S504 to S510 are the same as those in Comparative Example 2, and thus description thereof will be omitted. In a case where it is determined in S602 that the corrected deviation amount Lb0 is 0 or less and that the reverse reciprocation control is unnecessary (S602: NO), the control unit 9 determines whether or not the leading edge of the sheet during the second side printing has reached the duplex printing sensor S4 (S16). S16 to S26 are the same as those in Comparative Example 2, and thus description thereof will be omitted.

As described above, in the present embodiment, the control unit 9 changes the speed at which the subsequent sheet is conveyed in the second direction D2 by the reversing roller pair 70 based on the detection result of the duplex printing sensor S4 that has detected the preceding sheet conveyed in the second direction D2 by the reversing roller pair 70. As a result, an image forming position on the sheet S can be determined with high accuracy. In addition, even in a configuration in which a fixing roller 61 and the reversing roller pair 70 are driven by the single fixing motor 102, highly accurate positioning can be performed without stopping the fixing motor 102.

According to the present disclosure, it is possible to improve accuracy of a toner image formation position on the sheet at a transferring unit.

Other Embodiments

In each of the embodiments described above, the reverse acceleration/deceleration control and the reciprocation control are performed, but the present technology is not limited thereto, and both controls may be performed in parallel. For example, in a case where the corrected deviation amount Lb0 is large, the conveyance timing may be adjusted by the reverse reciprocation control, and then the remaining deviation amount that has not been adjusted by the reverse reciprocation control may be finely adjusted by the reverse acceleration/deceleration control.

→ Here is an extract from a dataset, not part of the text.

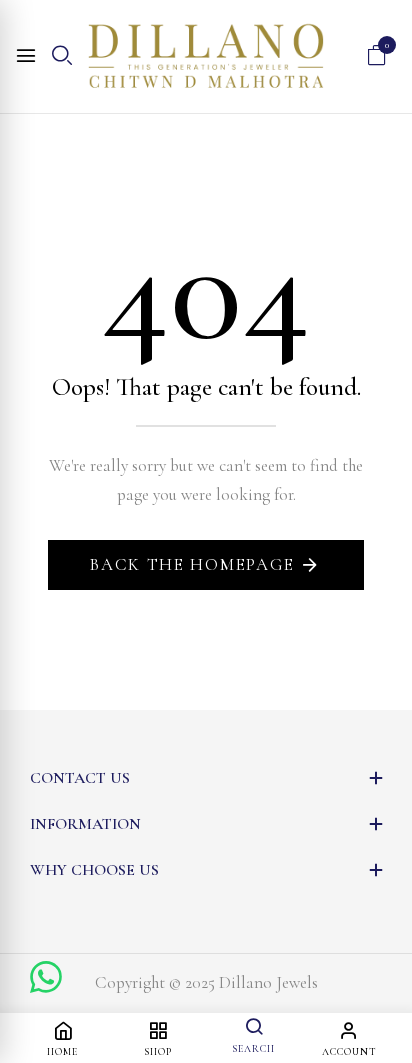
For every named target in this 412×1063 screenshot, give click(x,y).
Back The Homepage (192, 564)
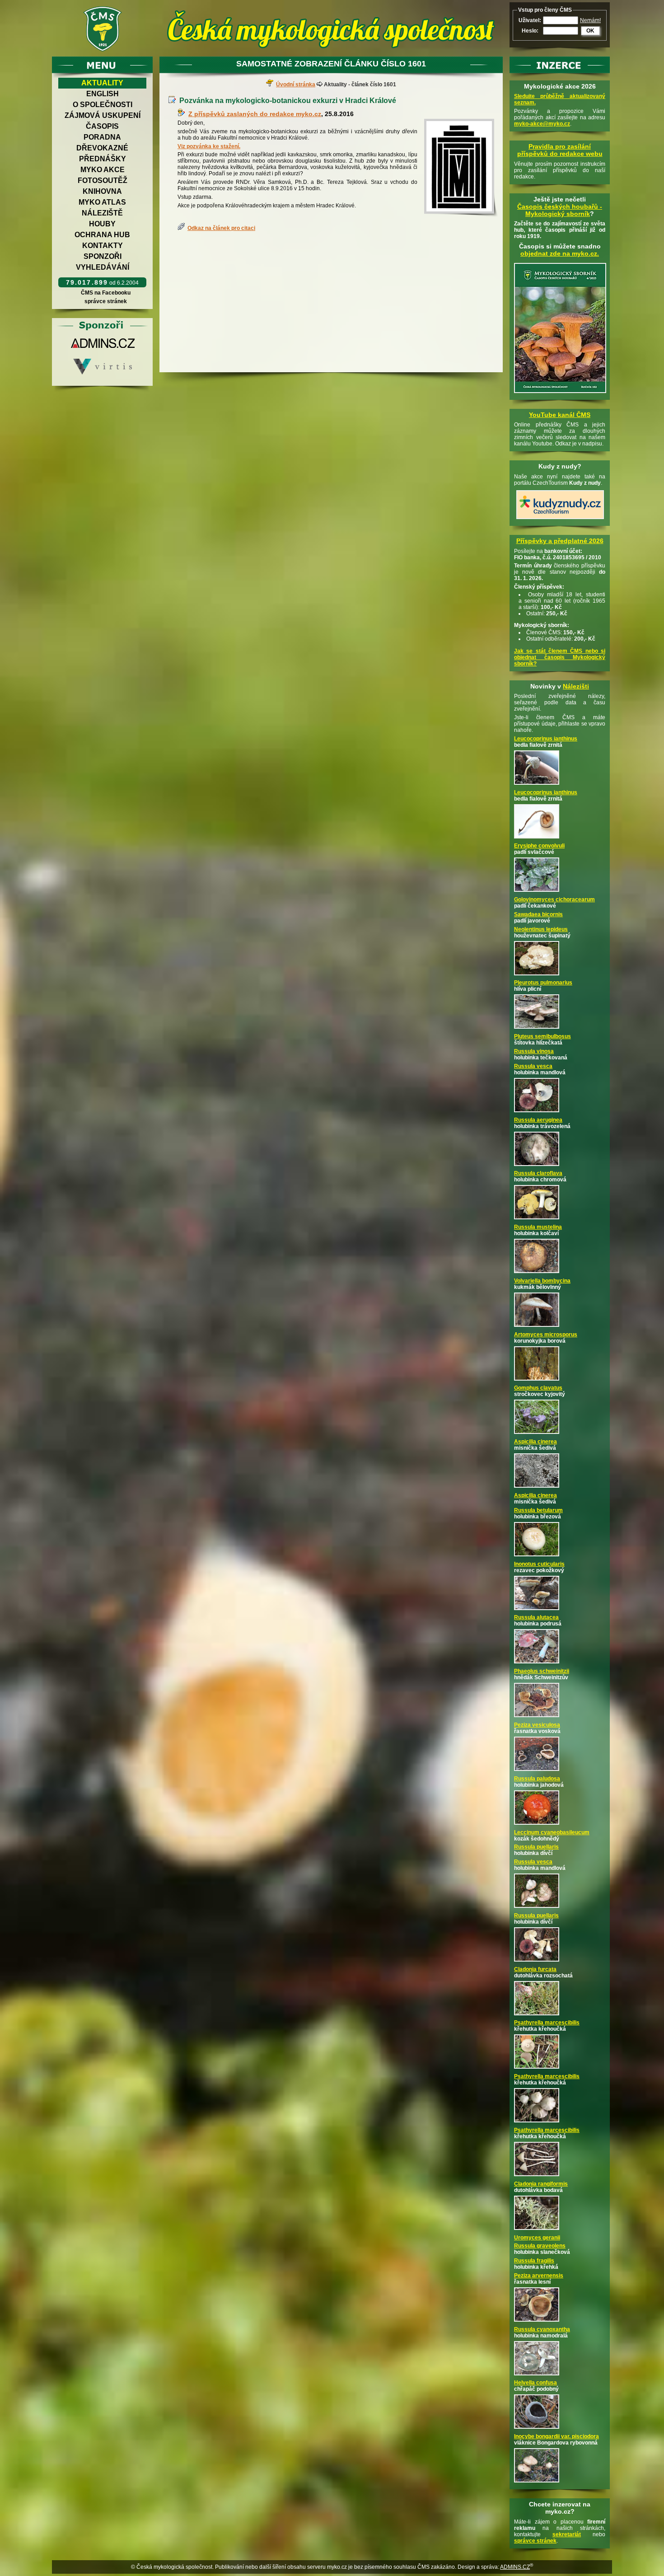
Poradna (102, 137)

Embodiments of the present disclosure can also be realized by a computer of a system or apparatus that reads out and executes computer executable instructions (e.g., one or more programs) recorded on a storage medium (which may also be referred to more fully as a ‘non-transitory computer-readable storage medium’) to perform the functions of one or more of the above-described embodiments and/or that includes one or more circuits (e.g., application specific integrated circuit (ASIC)) for performing the functions of one or more of the above-described embodiments, and by a method performed by the computer of the system or apparatus by, for example, reading out and executing the computer executable instructions from the storage medium to perform the functions of one or more of the above-described embodiments and/or controlling the one or more circuits to perform the functions of one or more of the above-described embodiments. The computer may comprise one or more processors (e.g., central processing unit (CPU), micro processing unit (MPU)) and may include a network of separate computers or separate processors to read out and execute the computer executable instructions. The computer executable instructions may be provided to the computer, for example, from a network or the storage medium. The storage medium may include, for example, one or more of a hard disk, a random-access memory (RAM), a read only memory (ROM), a storage of distributed computing systems, an optical disk (such as a compact disc (CD), digital versatile disc (DVD), or Blu-ray Disc (BD)™), a flash memory device, a memory card, and the like.

While the present disclosure has been described with reference to embodiments, it is to be understood that the present disclosure is not limited to the disclosed embodiments. The scope of the following claims is to be accorded the broadest interpretation so as to encompass all such modifications and equivalent structures and functions.

This application claims the benefit of Japanese Patent Application No. 2024-151484, filed Sep. 3, 2024 which is hereby incorporated by reference herein in its entirety.